Then there was a long silence, though it was not quite silence because The Rat's breathing was so quick and hard.
"He—must have been at that coronation!" he said at last. "The King—what will the King do to—repay him?"
Marco did not answer. His breathing could be heard also. His mind was picturing that same coronation—the shattered, roofless castle, the ruins of the ancient and magnificent throne room, the multitude of kneeling, famine-scourged people, the battle-worn, wounded and bandaged soldiery! And the King! And his father! Where had his father stood when the King was crowned? Surely, he had stood at the King's right hand, and the people had adored and acclaimed them equally!
"King Ivor!" he murmured as if he were in a dream. "King Ivor!"
The Rat sat up suddenly, leaning on his elbow. "You will see him," he cried out. "He's not a dream any longer. The Game is not a game now—and it is ended—it is won! It was real—HE was real! Marco, I don't believe you hear me."
"Yes, I do," answered Marco, "but it is almost more a dream than when it was one."
"The greatest patriot in the world is like a king himself!" raved The Rat. "If there is no bigger honor to give him, he will be made a prince—and Commander-in-Chief—and Prime Minister! Can't you hear those Samavians shouting and singing? You'll see it all! Do you remember the mountain climber who was going to save the shoes he made for the Bearer of the Sign? He said a great day might come when one could show them to the people. It's come! He'll show them! I know how they'll take it!" His voice suddenly dropped—as if it dropped into a pit. "You'll see it all. But I shall not."
Then Marco awoke from his dream and lifted his head. "Why not?" he demanded. It sounded like a demand.
"Because I know better than to expect it!" The Rat groaned. "You've taken me a long way, but you can't take me to the palace of a king. I'm not such a fool as to think that, even of your father—"He broke off because Marco did more than lift his head. He sat upright.
"You bore the Sign as much as I did," he said. "We bore it together."
"Who would have listened to ME?" cried The Rat. "YOU were the son of Stefan Loristan."
"You were the friend of his son," answered Marco. "You went at the command of Stefan Loristan. You were the ARMY of the son of Stefan Loristan. That I have told you. Where I go, you will go. We will say no more of this—not one word."
And he lay down again in the silence of a prince of the blood. And The Rat knew that he meant what he said, and that Stefan Loristan also would mean it. And because he was a boy, he began to wonder what Mrs. Beedle would do when she heard what had happened—what had been happening all the time a tall, shabby "foreigner" had lived in her dingy back sitting-room, and been closely watched lest he went away without paying his rent, as shabby foreigners sometimes did.
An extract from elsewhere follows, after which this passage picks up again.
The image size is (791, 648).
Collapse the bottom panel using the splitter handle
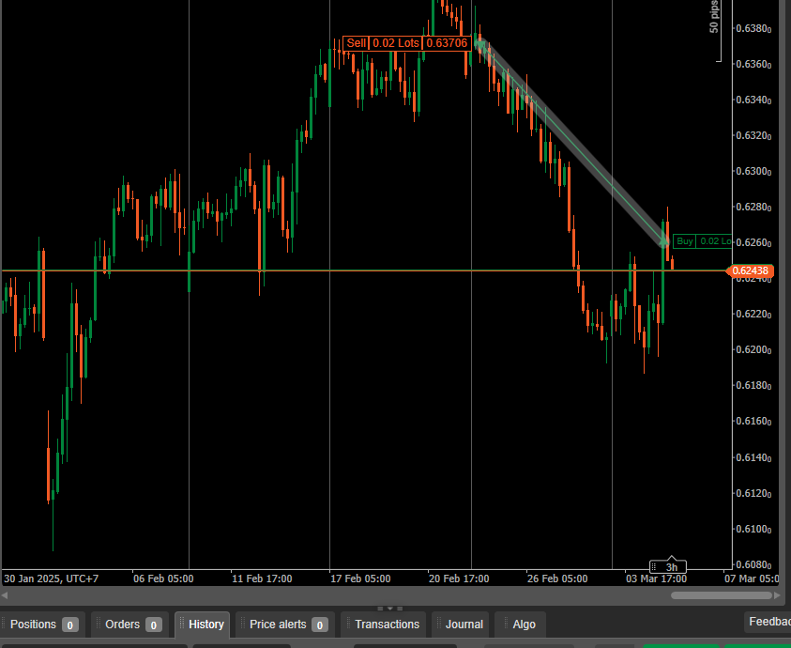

The Rat saw himself managing to poise himself very tall on his crutches while he told her that the shabby foreigner was—well, was at least the friend of a King, and had given him his crown—and would be made a prince and a Commander-in-Chief—and a Prime Minister—because there was no higher rank or honor to give him. And his son—whom she had insulted—was loved by Samavia because he had borne the Sign. And also that if she were in Samavia, and Marco chose to do it he could batter her wretched boarding house to the ground and put her in a prison—"and serve her jolly well right!"
The next day passed, and the next; and then there came a letter. It was from Loristan, and Marco turned pale when Lazarus handed it to him. Lazarus and The Rat went out of the room at once, and left him to read it alone. It was evidently not a long letter, because it was not many minutes before Marco called them again into the room.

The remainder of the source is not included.